PROMPT
Write out all the data again, exactly as shown.

PROVIDED DATA

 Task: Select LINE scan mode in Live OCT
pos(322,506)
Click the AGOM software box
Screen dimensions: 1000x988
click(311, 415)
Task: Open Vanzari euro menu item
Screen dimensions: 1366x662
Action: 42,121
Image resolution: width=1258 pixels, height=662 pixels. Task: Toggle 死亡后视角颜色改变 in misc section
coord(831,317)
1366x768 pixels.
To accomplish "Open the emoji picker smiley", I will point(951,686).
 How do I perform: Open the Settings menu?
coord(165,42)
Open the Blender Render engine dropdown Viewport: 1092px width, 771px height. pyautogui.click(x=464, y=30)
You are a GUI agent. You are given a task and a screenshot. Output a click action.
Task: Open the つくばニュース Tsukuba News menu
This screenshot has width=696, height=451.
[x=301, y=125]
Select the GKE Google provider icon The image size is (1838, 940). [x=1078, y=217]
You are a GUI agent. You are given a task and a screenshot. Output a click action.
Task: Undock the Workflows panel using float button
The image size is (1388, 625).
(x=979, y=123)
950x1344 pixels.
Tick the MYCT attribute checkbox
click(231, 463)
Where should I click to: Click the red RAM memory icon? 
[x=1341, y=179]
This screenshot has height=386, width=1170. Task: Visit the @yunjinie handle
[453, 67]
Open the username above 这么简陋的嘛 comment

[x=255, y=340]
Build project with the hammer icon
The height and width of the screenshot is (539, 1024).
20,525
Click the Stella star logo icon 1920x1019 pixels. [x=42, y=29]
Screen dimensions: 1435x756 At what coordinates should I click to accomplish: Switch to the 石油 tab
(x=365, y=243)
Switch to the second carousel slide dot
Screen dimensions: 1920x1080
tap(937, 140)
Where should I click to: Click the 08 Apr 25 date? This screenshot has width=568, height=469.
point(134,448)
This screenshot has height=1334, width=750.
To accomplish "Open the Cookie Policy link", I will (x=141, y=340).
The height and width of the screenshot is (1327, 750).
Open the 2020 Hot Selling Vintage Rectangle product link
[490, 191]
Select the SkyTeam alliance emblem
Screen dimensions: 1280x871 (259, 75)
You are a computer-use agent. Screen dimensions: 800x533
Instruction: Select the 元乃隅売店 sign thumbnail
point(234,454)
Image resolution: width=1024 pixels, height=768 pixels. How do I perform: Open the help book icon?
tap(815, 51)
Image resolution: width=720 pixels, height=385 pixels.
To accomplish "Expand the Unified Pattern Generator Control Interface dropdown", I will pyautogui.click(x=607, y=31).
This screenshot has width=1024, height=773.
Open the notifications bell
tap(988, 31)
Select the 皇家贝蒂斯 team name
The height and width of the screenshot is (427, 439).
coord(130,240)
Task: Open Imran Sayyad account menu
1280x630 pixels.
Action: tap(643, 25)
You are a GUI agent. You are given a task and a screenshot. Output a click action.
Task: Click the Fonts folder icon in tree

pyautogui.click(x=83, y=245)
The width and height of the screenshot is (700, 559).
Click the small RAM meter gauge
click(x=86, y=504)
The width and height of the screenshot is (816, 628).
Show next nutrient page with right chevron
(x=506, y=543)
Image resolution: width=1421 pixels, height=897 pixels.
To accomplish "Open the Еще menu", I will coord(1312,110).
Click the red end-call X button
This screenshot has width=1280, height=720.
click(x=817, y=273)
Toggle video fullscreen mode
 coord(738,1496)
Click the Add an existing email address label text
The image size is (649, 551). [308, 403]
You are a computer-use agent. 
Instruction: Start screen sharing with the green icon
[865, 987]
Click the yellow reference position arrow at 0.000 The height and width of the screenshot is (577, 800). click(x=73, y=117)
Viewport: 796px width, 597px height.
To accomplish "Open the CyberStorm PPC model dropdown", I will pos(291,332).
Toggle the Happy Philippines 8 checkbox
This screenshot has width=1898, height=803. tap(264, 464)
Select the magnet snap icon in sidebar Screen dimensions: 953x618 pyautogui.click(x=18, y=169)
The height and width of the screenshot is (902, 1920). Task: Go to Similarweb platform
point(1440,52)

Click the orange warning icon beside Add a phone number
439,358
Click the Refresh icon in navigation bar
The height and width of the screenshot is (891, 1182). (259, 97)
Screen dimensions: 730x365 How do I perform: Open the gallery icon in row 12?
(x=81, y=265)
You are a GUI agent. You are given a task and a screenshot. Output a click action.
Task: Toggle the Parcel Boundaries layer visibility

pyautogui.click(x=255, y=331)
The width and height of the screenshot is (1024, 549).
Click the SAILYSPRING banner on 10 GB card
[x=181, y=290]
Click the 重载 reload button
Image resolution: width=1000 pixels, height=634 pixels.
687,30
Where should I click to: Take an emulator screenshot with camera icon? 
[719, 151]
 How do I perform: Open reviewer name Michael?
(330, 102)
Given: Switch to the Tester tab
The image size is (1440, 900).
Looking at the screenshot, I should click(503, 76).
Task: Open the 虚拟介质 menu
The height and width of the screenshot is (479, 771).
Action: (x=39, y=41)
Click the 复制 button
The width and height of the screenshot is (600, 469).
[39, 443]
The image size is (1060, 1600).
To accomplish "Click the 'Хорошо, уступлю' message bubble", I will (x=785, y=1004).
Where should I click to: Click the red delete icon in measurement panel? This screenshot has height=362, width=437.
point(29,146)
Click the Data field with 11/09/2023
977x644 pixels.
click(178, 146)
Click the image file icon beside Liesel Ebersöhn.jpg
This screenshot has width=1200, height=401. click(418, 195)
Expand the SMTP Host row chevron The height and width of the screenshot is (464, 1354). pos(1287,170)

SOLUTION FOR THIS PROBLEM
 Task: Select LINE scan mode in Live OCT
pos(322,506)
Click the AGOM software box
Screen dimensions: 1000x988
click(311, 415)
Task: Open Vanzari euro menu item
Screen dimensions: 1366x662
Action: 42,121
Image resolution: width=1258 pixels, height=662 pixels. Task: Toggle 死亡后视角颜色改变 in misc section
coord(831,317)
1366x768 pixels.
To accomplish "Open the emoji picker smiley", I will point(951,686).
 How do I perform: Open the Settings menu?
coord(165,42)
Open the Blender Render engine dropdown Viewport: 1092px width, 771px height. pyautogui.click(x=464, y=30)
You are a GUI agent. You are given a task and a screenshot. Output a click action.
Task: Open the つくばニュース Tsukuba News menu
This screenshot has width=696, height=451.
[x=301, y=125]
Select the GKE Google provider icon The image size is (1838, 940). [x=1078, y=217]
You are a GUI agent. You are given a task and a screenshot. Output a click action.
Task: Undock the Workflows panel using float button
The image size is (1388, 625).
(x=979, y=123)
950x1344 pixels.
Tick the MYCT attribute checkbox
click(231, 463)
Where should I click to: Click the red RAM memory icon? 
[x=1341, y=179]
This screenshot has height=386, width=1170. Task: Visit the @yunjinie handle
[453, 67]
Open the username above 这么简陋的嘛 comment

[x=255, y=340]
Build project with the hammer icon
The height and width of the screenshot is (539, 1024).
20,525
Click the Stella star logo icon 1920x1019 pixels. [x=42, y=29]
Screen dimensions: 1435x756 At what coordinates should I click to accomplish: Switch to the 石油 tab
(x=365, y=243)
Switch to the second carousel slide dot
Screen dimensions: 1920x1080
tap(937, 140)
Where should I click to: Click the 08 Apr 25 date? This screenshot has width=568, height=469.
point(134,448)
This screenshot has height=1334, width=750.
To accomplish "Open the Cookie Policy link", I will (x=141, y=340).
The height and width of the screenshot is (1327, 750).
Open the 2020 Hot Selling Vintage Rectangle product link
[490, 191]
Select the SkyTeam alliance emblem
Screen dimensions: 1280x871 (259, 75)
You are a computer-use agent. Screen dimensions: 800x533
Instruction: Select the 元乃隅売店 sign thumbnail
point(234,454)
Image resolution: width=1024 pixels, height=768 pixels. How do I perform: Open the help book icon?
tap(815, 51)
Image resolution: width=720 pixels, height=385 pixels.
To accomplish "Expand the Unified Pattern Generator Control Interface dropdown", I will pyautogui.click(x=607, y=31).
This screenshot has width=1024, height=773.
Open the notifications bell
tap(988, 31)
Select the 皇家贝蒂斯 team name
The height and width of the screenshot is (427, 439).
coord(130,240)
Task: Open Imran Sayyad account menu
1280x630 pixels.
Action: tap(643, 25)
You are a GUI agent. You are given a task and a screenshot. Output a click action.
Task: Click the Fonts folder icon in tree

pyautogui.click(x=83, y=245)
The width and height of the screenshot is (700, 559).
Click the small RAM meter gauge
click(x=86, y=504)
The width and height of the screenshot is (816, 628).
Show next nutrient page with right chevron
(x=506, y=543)
Image resolution: width=1421 pixels, height=897 pixels.
To accomplish "Open the Еще menu", I will coord(1312,110).
Click the red end-call X button
This screenshot has width=1280, height=720.
click(x=817, y=273)
Toggle video fullscreen mode
 coord(738,1496)
Click the Add an existing email address label text
The image size is (649, 551). [308, 403]
You are a computer-use agent. 
Instruction: Start screen sharing with the green icon
[865, 987]
Click the yellow reference position arrow at 0.000 The height and width of the screenshot is (577, 800). click(x=73, y=117)
Viewport: 796px width, 597px height.
To accomplish "Open the CyberStorm PPC model dropdown", I will pos(291,332).
Toggle the Happy Philippines 8 checkbox
This screenshot has width=1898, height=803. tap(264, 464)
Select the magnet snap icon in sidebar Screen dimensions: 953x618 pyautogui.click(x=18, y=169)
The height and width of the screenshot is (902, 1920). Task: Go to Similarweb platform
point(1440,52)

Click the orange warning icon beside Add a phone number
439,358
Click the Refresh icon in navigation bar
The height and width of the screenshot is (891, 1182). (259, 97)
Screen dimensions: 730x365 How do I perform: Open the gallery icon in row 12?
(x=81, y=265)
You are a GUI agent. You are given a task and a screenshot. Output a click action.
Task: Toggle the Parcel Boundaries layer visibility

pyautogui.click(x=255, y=331)
The width and height of the screenshot is (1024, 549).
Click the SAILYSPRING banner on 10 GB card
[x=181, y=290]
Click the 重载 reload button
Image resolution: width=1000 pixels, height=634 pixels.
687,30
Where should I click to: Take an emulator screenshot with camera icon? 
[719, 151]
 How do I perform: Open reviewer name Michael?
(330, 102)
Given: Switch to the Tester tab
The image size is (1440, 900).
Looking at the screenshot, I should click(503, 76).
Task: Open the 虚拟介质 menu
The height and width of the screenshot is (479, 771).
Action: (x=39, y=41)
Click the 复制 button
The width and height of the screenshot is (600, 469).
[39, 443]
The image size is (1060, 1600).
To accomplish "Click the 'Хорошо, уступлю' message bubble", I will (x=785, y=1004).
Where should I click to: Click the red delete icon in measurement panel? This screenshot has height=362, width=437.
point(29,146)
Click the Data field with 11/09/2023
977x644 pixels.
click(178, 146)
Click the image file icon beside Liesel Ebersöhn.jpg
This screenshot has width=1200, height=401. click(418, 195)
Expand the SMTP Host row chevron The height and width of the screenshot is (464, 1354). pos(1287,170)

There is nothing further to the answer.